### PROMPT:
All lines from the one containing "Task: Click the 元に戻す undo button" to the end of the entries below must be output exactly, and no other lines.

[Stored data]
========
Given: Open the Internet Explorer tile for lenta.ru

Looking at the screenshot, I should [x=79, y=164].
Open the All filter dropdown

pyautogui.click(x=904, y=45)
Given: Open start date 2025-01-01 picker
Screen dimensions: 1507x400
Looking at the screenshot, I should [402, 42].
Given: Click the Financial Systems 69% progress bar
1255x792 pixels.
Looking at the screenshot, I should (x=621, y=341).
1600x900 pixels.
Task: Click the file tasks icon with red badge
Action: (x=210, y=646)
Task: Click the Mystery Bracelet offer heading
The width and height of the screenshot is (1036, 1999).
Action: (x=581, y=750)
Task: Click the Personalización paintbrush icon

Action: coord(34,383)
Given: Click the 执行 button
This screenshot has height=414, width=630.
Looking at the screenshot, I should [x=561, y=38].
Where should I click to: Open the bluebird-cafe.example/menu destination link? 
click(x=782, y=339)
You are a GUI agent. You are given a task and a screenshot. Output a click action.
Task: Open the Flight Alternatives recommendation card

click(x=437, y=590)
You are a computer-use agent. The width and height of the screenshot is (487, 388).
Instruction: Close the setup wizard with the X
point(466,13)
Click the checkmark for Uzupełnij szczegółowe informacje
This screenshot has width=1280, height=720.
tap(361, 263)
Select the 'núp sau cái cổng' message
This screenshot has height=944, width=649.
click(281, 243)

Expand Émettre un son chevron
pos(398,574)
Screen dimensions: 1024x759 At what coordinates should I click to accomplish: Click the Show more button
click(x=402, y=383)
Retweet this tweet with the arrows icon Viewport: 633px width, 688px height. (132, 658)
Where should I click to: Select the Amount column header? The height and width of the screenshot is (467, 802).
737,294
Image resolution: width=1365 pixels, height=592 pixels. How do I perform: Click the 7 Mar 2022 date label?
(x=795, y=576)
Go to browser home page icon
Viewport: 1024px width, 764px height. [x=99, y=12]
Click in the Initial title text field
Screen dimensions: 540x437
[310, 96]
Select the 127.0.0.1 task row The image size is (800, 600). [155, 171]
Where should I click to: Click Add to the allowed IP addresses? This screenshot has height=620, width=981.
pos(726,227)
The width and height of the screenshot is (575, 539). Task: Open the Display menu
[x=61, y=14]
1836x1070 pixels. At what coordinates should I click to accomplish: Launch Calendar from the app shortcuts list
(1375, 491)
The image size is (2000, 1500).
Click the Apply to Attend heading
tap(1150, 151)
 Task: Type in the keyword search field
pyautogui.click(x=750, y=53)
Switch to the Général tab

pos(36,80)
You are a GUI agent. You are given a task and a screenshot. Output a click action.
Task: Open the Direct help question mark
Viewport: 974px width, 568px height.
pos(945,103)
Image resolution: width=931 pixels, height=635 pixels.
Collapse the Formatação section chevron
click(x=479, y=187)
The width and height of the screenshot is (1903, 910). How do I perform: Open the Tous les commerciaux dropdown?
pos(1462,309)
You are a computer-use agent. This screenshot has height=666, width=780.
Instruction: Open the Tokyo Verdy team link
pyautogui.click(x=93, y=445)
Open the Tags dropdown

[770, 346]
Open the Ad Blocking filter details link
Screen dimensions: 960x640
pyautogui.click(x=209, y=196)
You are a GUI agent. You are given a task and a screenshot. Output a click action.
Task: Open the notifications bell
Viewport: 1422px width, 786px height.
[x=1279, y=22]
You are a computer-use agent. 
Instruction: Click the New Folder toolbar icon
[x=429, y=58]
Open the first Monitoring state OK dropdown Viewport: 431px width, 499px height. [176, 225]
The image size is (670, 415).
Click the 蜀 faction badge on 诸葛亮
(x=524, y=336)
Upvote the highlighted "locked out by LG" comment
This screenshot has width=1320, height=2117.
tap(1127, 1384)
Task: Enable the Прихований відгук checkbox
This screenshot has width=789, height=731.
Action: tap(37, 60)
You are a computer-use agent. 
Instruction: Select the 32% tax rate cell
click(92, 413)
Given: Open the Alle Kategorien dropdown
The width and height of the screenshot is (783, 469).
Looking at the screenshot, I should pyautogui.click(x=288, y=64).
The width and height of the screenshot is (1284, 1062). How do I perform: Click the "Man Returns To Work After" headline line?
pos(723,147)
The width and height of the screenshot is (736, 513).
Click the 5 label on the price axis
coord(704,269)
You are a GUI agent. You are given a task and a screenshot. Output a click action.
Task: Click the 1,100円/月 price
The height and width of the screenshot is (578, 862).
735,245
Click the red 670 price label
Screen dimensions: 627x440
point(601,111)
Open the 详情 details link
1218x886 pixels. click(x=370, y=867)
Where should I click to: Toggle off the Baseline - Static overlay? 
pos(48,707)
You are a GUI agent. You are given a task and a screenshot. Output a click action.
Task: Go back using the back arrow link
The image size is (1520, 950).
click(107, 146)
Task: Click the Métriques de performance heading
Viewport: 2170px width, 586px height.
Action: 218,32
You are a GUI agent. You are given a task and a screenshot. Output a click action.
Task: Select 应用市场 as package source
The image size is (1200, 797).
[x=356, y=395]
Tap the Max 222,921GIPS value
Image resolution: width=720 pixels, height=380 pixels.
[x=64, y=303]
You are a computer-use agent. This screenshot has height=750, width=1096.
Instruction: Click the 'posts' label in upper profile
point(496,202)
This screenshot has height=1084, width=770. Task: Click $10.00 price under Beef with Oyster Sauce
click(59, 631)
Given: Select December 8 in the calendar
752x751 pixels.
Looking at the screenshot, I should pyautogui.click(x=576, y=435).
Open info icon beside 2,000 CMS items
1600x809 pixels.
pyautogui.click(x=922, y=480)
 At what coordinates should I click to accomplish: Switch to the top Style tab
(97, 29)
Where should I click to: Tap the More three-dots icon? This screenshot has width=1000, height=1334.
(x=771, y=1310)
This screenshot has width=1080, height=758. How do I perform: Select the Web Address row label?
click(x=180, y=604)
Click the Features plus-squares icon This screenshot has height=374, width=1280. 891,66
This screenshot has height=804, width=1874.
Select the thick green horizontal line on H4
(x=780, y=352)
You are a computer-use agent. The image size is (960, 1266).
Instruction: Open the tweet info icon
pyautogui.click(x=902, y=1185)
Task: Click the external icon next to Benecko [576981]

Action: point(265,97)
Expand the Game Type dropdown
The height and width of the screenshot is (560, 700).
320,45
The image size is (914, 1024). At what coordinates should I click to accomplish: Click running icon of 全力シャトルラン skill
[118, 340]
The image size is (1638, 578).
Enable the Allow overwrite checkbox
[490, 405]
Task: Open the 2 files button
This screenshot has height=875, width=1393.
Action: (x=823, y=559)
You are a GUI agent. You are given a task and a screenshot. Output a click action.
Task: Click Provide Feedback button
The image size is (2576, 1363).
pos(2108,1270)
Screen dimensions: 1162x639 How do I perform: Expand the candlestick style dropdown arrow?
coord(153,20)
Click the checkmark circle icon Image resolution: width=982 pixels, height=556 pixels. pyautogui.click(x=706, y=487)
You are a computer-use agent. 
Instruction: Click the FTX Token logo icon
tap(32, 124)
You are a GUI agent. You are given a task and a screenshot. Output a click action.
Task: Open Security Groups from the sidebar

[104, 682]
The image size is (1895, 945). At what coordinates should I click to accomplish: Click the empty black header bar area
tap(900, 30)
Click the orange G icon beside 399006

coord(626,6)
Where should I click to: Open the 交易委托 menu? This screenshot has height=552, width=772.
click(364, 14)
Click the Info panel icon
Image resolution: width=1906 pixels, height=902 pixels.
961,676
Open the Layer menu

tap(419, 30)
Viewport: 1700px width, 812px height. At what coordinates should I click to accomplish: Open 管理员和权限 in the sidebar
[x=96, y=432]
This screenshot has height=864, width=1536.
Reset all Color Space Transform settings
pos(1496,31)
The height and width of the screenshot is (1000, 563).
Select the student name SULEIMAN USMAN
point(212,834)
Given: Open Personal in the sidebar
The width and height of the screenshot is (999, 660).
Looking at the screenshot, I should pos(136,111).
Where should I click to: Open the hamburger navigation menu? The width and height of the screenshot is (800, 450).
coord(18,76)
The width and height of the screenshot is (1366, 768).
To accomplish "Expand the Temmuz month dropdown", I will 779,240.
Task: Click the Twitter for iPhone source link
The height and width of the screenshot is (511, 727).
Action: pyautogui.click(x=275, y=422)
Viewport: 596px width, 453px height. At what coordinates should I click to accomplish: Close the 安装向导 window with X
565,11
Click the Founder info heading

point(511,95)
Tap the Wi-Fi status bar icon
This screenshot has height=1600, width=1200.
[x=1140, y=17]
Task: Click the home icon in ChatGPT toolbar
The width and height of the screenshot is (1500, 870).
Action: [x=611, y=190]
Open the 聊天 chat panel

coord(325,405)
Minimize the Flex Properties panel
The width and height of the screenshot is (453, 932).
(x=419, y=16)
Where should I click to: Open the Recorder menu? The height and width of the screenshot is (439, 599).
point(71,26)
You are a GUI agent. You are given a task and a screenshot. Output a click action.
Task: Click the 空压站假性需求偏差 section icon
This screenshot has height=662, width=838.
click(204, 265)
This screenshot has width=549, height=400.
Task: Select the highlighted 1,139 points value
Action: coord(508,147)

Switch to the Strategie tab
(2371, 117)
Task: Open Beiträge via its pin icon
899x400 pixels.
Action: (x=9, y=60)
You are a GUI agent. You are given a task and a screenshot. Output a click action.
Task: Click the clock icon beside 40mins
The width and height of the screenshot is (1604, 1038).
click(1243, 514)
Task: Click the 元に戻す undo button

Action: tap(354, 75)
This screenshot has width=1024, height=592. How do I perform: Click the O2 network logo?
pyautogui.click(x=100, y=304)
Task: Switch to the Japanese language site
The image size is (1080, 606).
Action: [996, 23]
========
### SOLUTION BELOW:
Task: Click the 元に戻す undo button

Action: tap(354, 75)
This screenshot has width=1024, height=592. How do I perform: Click the O2 network logo?
pyautogui.click(x=100, y=304)
Task: Switch to the Japanese language site
The image size is (1080, 606).
Action: [996, 23]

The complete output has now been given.